** TEXTE FOURNI **
E. LA PLACE DES ÉLUS LOCAUX DANS LA GESTION DES ÉMEUTES : UNE RELATION À CONFORTER

En première ligne sur le terrain, les élus locaux ont occupé une place centrale dans la réponse des pouvoirs publics aux émeutes de 2023, parfois au péril de leur propre sécurité. Comme l'a indiqué l'Association des maires des Hauts-de-Seine lors de son audition par le rapporteur, les « élus locaux ont été particulièrement réactifs avec de nombreux élus d'astreinte qui ont été sur le terrain avec les polices municipales en cellule de crise ».

Preuve du rôle essentiel joué par les élus locaux face à ces violences, c'est à l'occasion d'un discours prononcé à la Sorbonne devant des maires que la Première ministre Elisabeth Borne a présenté, le 26 octobre 2023, le plan du Gouvernement en réponses aux événements de juin et de juillet, saluant alors l'action des élus locaux « pour aider au retour au calme »145(*).

La mobilisation des services municipaux à Saint-Fons

Lors du déplacement de la mission à Saint-Fons, son maire, Christian Duchêne, a insisté sur l'importante mobilisation des services municipaux dans le cadre de la situation de crise résultant des violences qui ont touché la ville.

** CONTENU DES DONNÉES **

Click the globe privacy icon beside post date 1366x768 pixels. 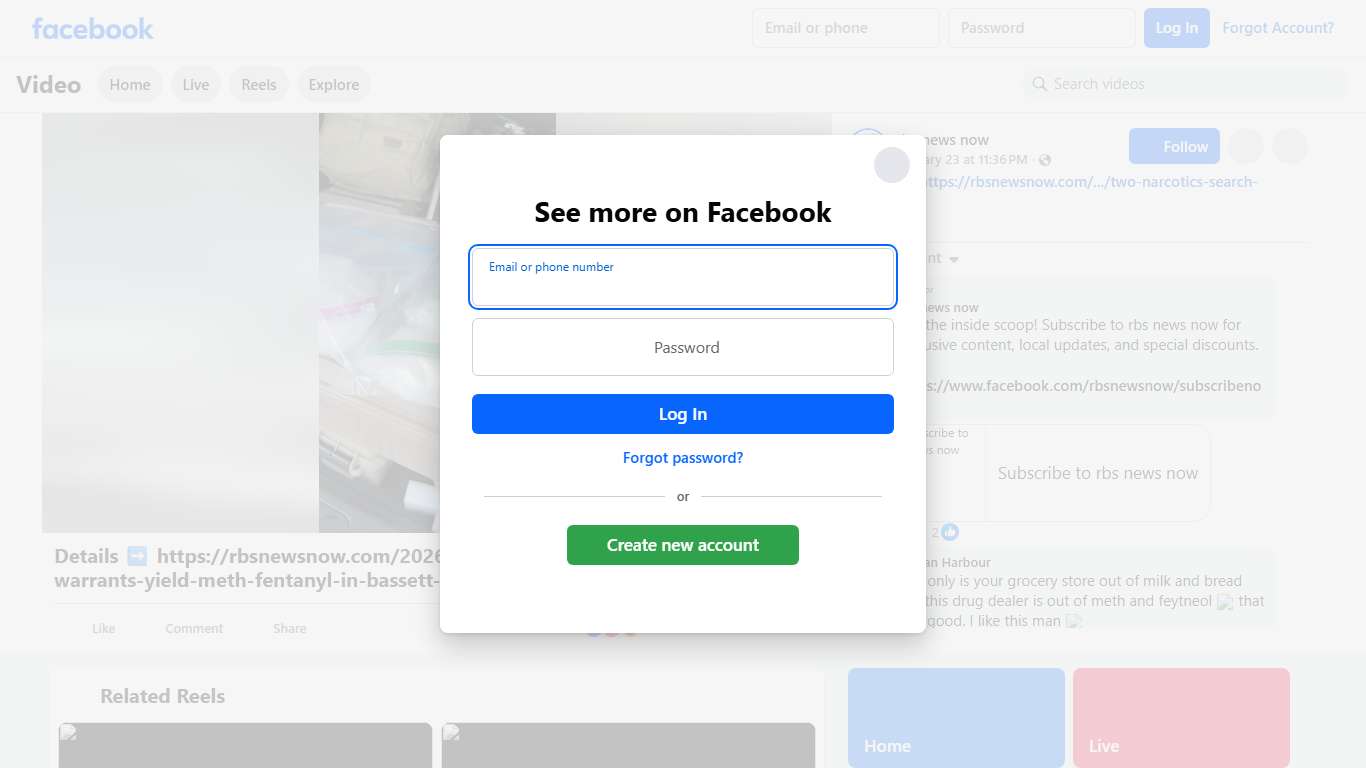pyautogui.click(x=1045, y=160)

==

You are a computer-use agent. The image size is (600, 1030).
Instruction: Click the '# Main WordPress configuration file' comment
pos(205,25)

** CONSIGNE A **
D'après le texte sur les élus locaux face aux émeutes de 2023, à quelle date la Première ministre Elisabeth Borne a-t-elle présenté le plan du Gouvernement ?
** CONSIGNE B **
Dans le texte sur les élus locaux face aux émeutes de 2023, résumez plus brièvement le paragraphe qui commence par « En première ligne sur le terrain » en conservant ses faits principaux.
** CONSIGNE C **
Poursuivez le texte sur les élus locaux face aux émeutes de 2023 à la suite de sa dernière phrase.
Ces données proviennent d'une autre source que le texte.

** RÉPONSE ATTENDUE A **
Le 26 octobre 2023.

** RÉPONSE ATTENDUE B **
En première ligne, les élus locaux ont tenu une place centrale dans la réponse des pouvoirs publics aux émeutes de 2023, parfois au péril de leur sécurité. Selon l'Association des maires des Hauts-de-Seine, ils se sont montrés très réactifs. De nombreux élus d'astreinte se sont rendus sur le terrain avec les polices municipales, en cellule de crise.

** RÉPONSE ATTENDUE C **
Ainsi, une « cellule de crise », active jusqu'à la fin du mois de juillet, ayant été mise en place dès le 30 juin 2023. Le centre communal d'action sociale a organisé une cellule de relogement pour les sinistrés de l'immeuble incendié, tandis que la direction du développement urbain a accompagné la relocalisation des entreprises de la coursive incendiée. Une équipe propreté, dédiée spécifiquement au nettoyage de la voie publique, a été missionnée chaque matin pour effacer les stigmates des heurts de la nuit. Afin de ne pas « exciter » les émeutiers, le choix a été fait de ne pas laisser les policiers municipaux à l'intérieur du commissariat, l'accueil du public ayant été temporairement déplacé à l'hôtel de ville.

De manière générale, les personnes entendues par la mission d'information, à commencer par les maires et les associations représentant les élus locaux, ont jugé satisfaisante la façon dont les élus ont été associés à la gestion de crise aux côtés des services de l'État.

Partageant ce constat, la maire de Pontoise, Stéphanie Von Euw a ainsi tenu, lors de son audition, « à saluer la coordination avec les services de l'État, en particulier avec la préfecture, et à remercier pour son écoute et son efficacité le préfet du Val-d'Oise, Philippe Court, auquel [elle] téléphonai[t] une à deux fois par jour ».

Toutefois, le degré de coordination n'a pas été homogène sur l'ensemble du territoire ni avec l'ensemble des services de l'État.

D'une part, près de 25 % des communes consultées par la mission d'information ont indiqué avoir manqué d'informations de la part des services de l'État et des forces de l'ordre à propos de l'état de la situation sécuritaire et des différentes interventions conduites sur leur territoire. Ainsi, certaines communes ont estimé que le « partage de l'information à l'égard du maire, encore trop peu intégré dans le moment le plus tendu », constituait une piste d'amélioration pour l'avenir.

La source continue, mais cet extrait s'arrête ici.